__What to do__
1. In the article on military rank correspondence below, quote the passage starting at "In most countries, military" up to and including "the STANAG 2116.".
2. Continue the article on military rank correspondence below, picking up after its final line.

__Selected excerpt__
================

= Military rank correspondence system =

A military rank correspondence system is a comparison of military ranks across different countries based on their command levels and equivalents, facilitating understanding of hierarchy and functions. This system helps compare ranks across the Army, Air Force, and other branches of the military, but is not always complete, as each country and branch has its own unique characteristics and historical roots. NATO codes according to the STANAG 2116 are often used for this system. However, this comparison has several drawbacks, as for some ranks, such codes simply do not exist or their use is controversial.

In most countries, military ranks are divided into army ranks (awarded to members of the Army and Air Force) and naval ranks (awarded to members of the Navy). However, some countries may have separate rank systems for the Air Force and/or other specific branches of the military (forces), which can complicate comparisons.

This article examines the general issues associated with the creation of a unified military rank correspondence system, including one based on the STANAG 2116.
== Rank coding systems according to Veremeev and Kramnik ==
Ukrainian military expert Lieutenant Colonel Yuri Veremeev and co-author of his works on the navy, Ilya Kramnik, proposed the following military rank coding systems to eliminate errors in comparing military ranks:

Army Rank Coding System (according to Veremeev)
| Code | Position |
|---|---|
| 0 | Recruit, Untrained Soldier |
| 1 | Trained Soldier (rifleman, driver, machine gunner, etc.) |
| 2 | Group Commander, Assistant Squad Leader |
| 3 | Squad Leader |
| 4 | Deputy Platoon Commander |
| 5 | Company or Battalion Sergeant Major |
| 6 | Warrant Officers (praporshik in the Russian Army) |
| 7 | Platoon Commander |
| 8 | Deputy Company Commander, Separate Platoon Commander |
| 9 | Company Commander |
| 10 | Deputy Battalion Commander |
| 11 | Battalion Commander, Deputy Regiment Commander |
| 12 | Regiment Commander, Deputy Brigade Commander, Deputy Division Commander |
| 13 | Brigade Commander |
| 14 | Division Commander, Deputy Corps Commander |
| 15 | Corps Commander, Deputy Army Commander |
| 16 | Army Commander, Deputy Commander District (Army Group) |
| 17 | District (Front, Army Group) Commander |
| 18 | Commander-in-Chief, Commander of the Armed Forces, honorary titles |

Naval Rank Coding System (according to Kramnik)

================

__Material provided__

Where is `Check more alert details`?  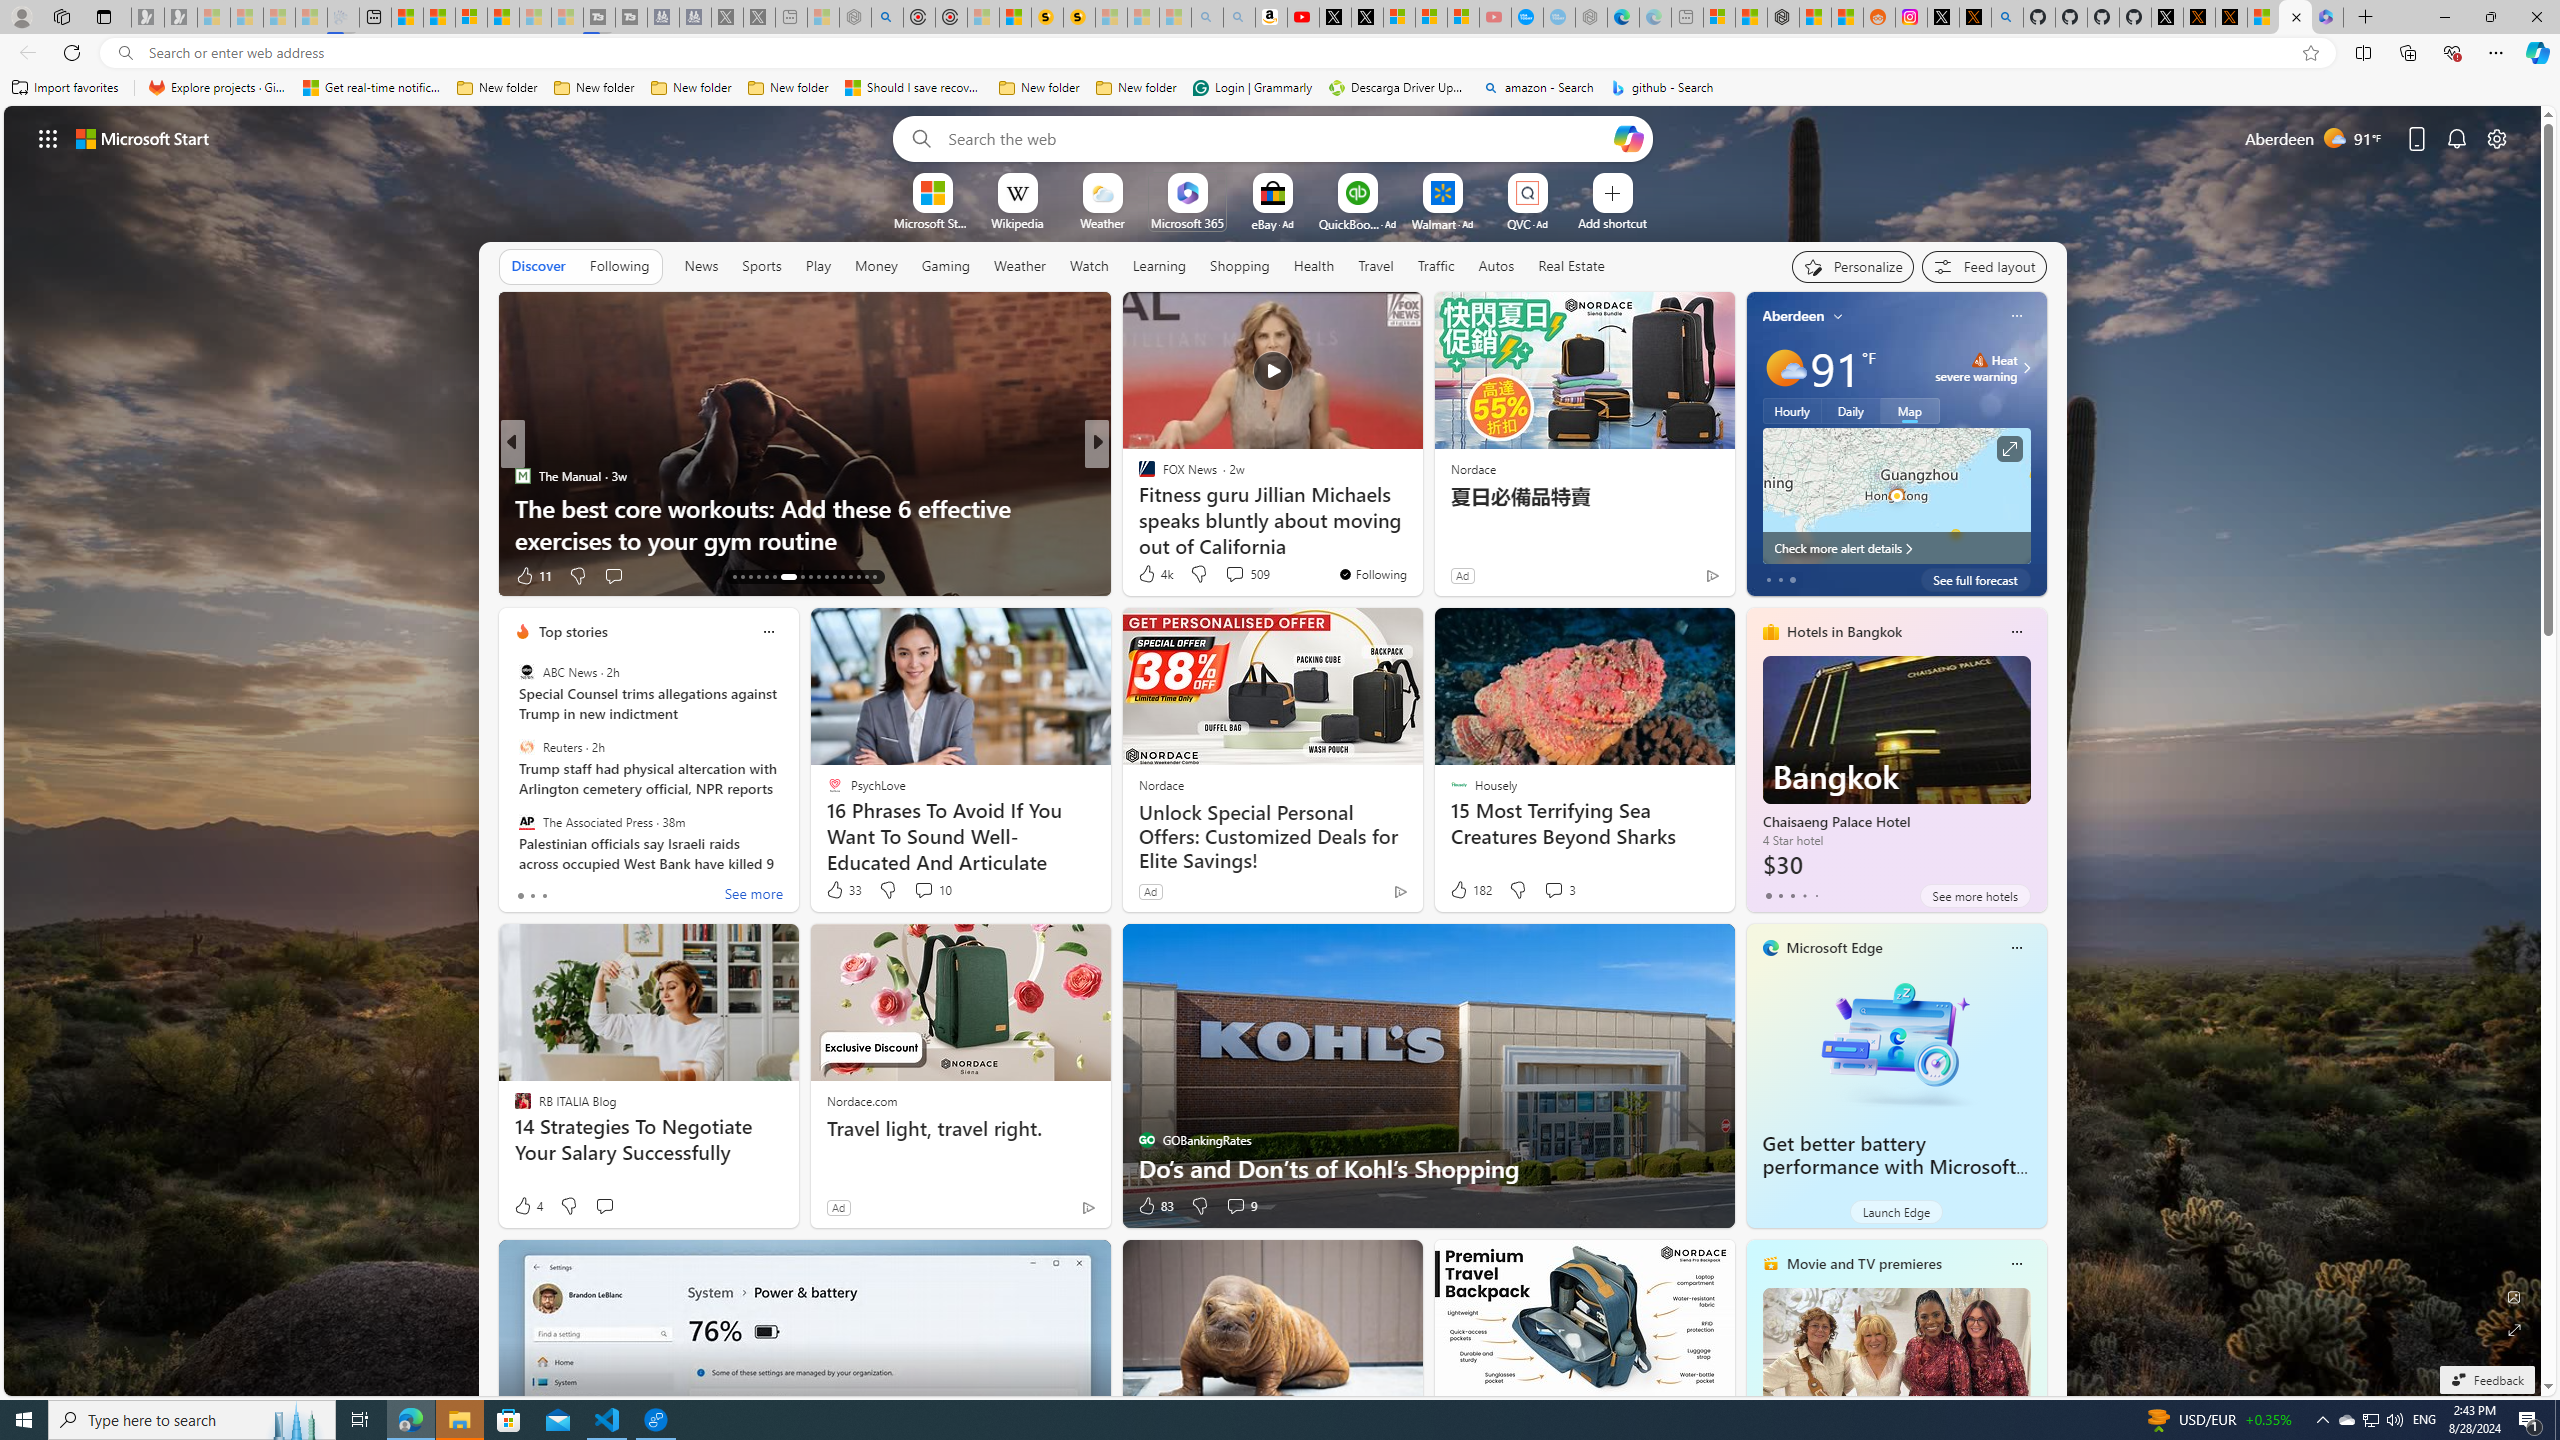
Check more alert details is located at coordinates (1896, 548).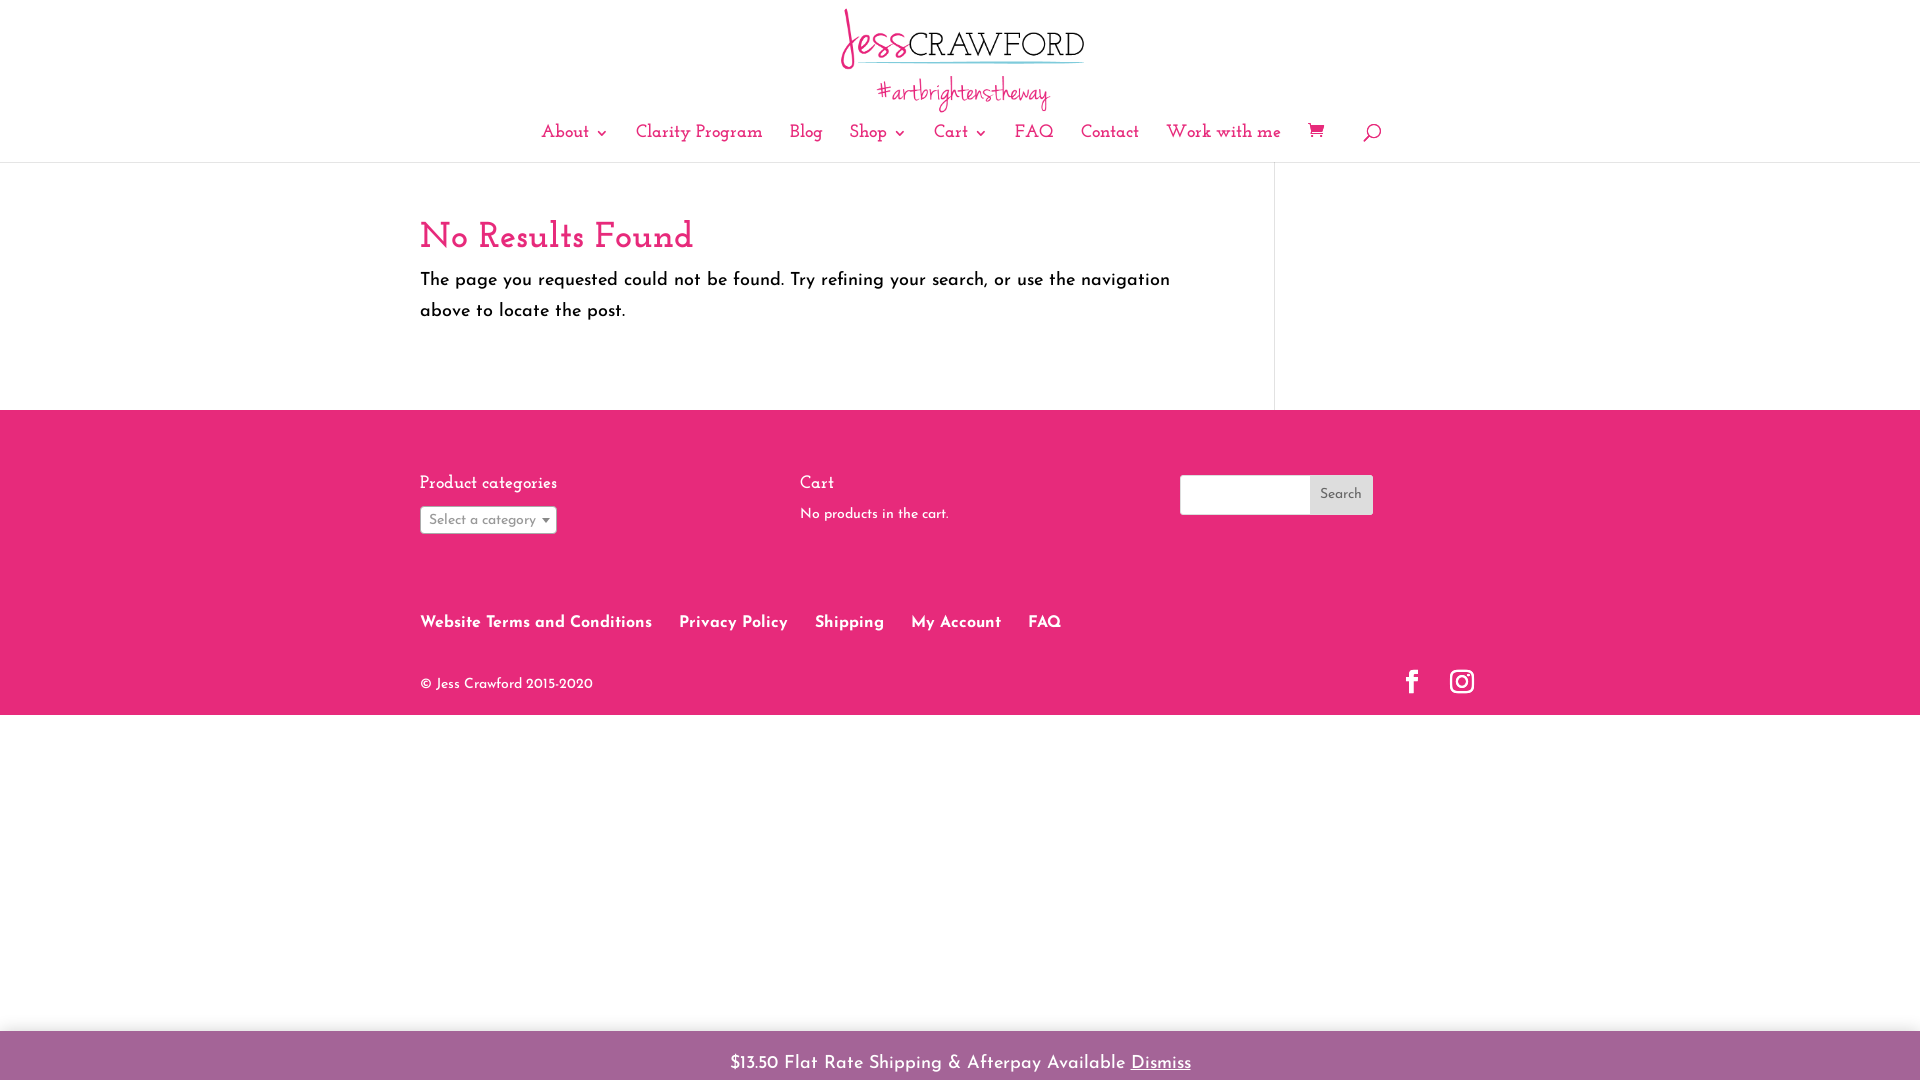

================

__Outputs for the tasks__
1.
In most countries, military ranks are divided into army ranks (awarded to members of the Army and Air Force) and naval ranks (awarded to members of the Navy). However, some countries may have separate rank systems for the Air Force and/or other specific branches of the military (forces), which can complicate comparisons.

This article examines the general issues associated with the creation of a unified military rank correspondence system, including one based on the STANAG 2116.

2.
| Code | Position |
|---|---|
| 0 | Untrained Seaman |
| 1 | Specialized Seaman (helmsman-signalman, radio technician, etc.) |
| 2 | Team leader, assistant squad leader |
| 3 | Section leader |
| 4 | Deputy platoon (combat post) commander, boatswain on a ship of 4th rank |
| 5 | Chief petty officer of the combat unit (company) on a ship of 2nd-1st rank, boatswain on a ship of 3rd-2nd rank |
| 6 | Commander of the combat post (platoon) (in wartime), chief boatswain on a ship of 2nd-1st rank |
| 7 | Commander of the combat post (platoon) |
| 8 | Deputy commander of the combat unit (company) on a ship of 2nd-1st rank, senior assistant of the ship's commander of 4th rank |
| 9 | Commander of the combat unit (company) on a ship of 2nd rank and above, ship's commander of 4th rank, senior assistant of the ship's commander of 3rd rank |
| 10 | Ship's commander of 3rd rank, senior assistant of the ship's commander of 2nd rank |
| 11 | Ship's commander of 2nd rank, senior assistant of the ship's commander of 1st rank, commander 4th rank ship detachment |
| 12 | 1st rank ship commander, 3rd rank ship detachment commander, deputy commander of a 2nd-1st rank ship brigade |
| 13 | 2nd-1st rank ship brigade commander, deputy squadron (division) commander |
| 14 | Squadron (division) commander, deputy flotilla or operational squadron (army) commander |
| 15 | Flotilla or operational squadron (army) commander, deputy fleet commander |
| 16 | Fleet commander, Chief of the General Staff of the Navy, Deputy Commander-in-Chief of the Navy |
| 17 | Commander-in-Chief of the Navy |

This system allowed for the addition of letters to numerical codes. For example, if code 2 in the Russian army corresponded to the rank of gefreiter, then in the Wehrmacht, which had several corporal ranks, these ranks could be coded as follows:
- 2a - Gefreiter
- 2b - Obergefreiter
- 2c - Stabsgefreiter

Although the military rank coding systems of Veremeyev and Kramnik have their obvious advantages, as they offer objective criteria for comparison, they were not widely used outside the "Anatomy of the Army" website for objective reasons, in particular:
- the systems were based on the Soviet-Russian system of military ranks and did not take into account the traditions of other countries (Note: For example, in the British Army, a company commander is a major, and a captain is the deputy company commander. According to Veremeyev's rank coding system, British majors and captains were one rank lower than similar ranks in other armies, which is nonsense: in NATO, according to STANAG 2116, they are considered equal to similar ranks in other armies.)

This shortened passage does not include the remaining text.